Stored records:
- - - -

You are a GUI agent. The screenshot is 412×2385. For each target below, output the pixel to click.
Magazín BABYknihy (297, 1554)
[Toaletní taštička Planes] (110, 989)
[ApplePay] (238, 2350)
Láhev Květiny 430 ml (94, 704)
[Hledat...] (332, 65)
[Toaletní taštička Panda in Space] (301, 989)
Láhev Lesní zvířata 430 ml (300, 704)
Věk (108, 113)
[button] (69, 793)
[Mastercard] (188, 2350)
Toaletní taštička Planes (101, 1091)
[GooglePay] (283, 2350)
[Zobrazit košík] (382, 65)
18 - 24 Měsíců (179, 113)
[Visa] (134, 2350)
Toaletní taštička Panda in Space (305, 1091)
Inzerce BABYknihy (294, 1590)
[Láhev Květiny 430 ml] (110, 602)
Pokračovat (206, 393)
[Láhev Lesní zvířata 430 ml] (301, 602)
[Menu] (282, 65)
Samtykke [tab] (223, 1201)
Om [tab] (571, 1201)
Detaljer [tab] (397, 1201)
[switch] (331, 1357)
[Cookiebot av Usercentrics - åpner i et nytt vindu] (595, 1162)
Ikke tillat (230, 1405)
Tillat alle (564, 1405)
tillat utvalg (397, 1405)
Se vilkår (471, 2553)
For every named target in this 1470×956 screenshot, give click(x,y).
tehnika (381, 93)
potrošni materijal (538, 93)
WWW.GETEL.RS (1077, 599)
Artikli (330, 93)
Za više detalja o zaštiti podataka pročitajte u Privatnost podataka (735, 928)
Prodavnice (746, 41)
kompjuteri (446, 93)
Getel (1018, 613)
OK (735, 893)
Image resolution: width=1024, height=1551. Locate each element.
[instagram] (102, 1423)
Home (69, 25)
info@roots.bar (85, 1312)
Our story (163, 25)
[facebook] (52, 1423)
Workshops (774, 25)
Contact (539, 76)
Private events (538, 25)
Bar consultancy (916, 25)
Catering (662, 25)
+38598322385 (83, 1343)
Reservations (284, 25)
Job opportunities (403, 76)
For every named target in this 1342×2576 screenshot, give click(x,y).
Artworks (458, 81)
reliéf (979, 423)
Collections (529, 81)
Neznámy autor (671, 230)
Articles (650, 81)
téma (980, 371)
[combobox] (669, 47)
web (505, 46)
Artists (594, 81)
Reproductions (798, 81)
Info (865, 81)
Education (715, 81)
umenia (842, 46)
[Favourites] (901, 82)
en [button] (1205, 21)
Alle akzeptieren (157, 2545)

- - - -

● PROBLEM STATEMENT
An exact copy of the lines from the one containing "Reproductions (798, 81)" through the end of the data above is the whole answer.

● SOLVED EXERCISE
Reproductions (798, 81)
Info (865, 81)
Education (715, 81)
umenia (842, 46)
[Favourites] (901, 82)
en [button] (1205, 21)
Alle akzeptieren (157, 2545)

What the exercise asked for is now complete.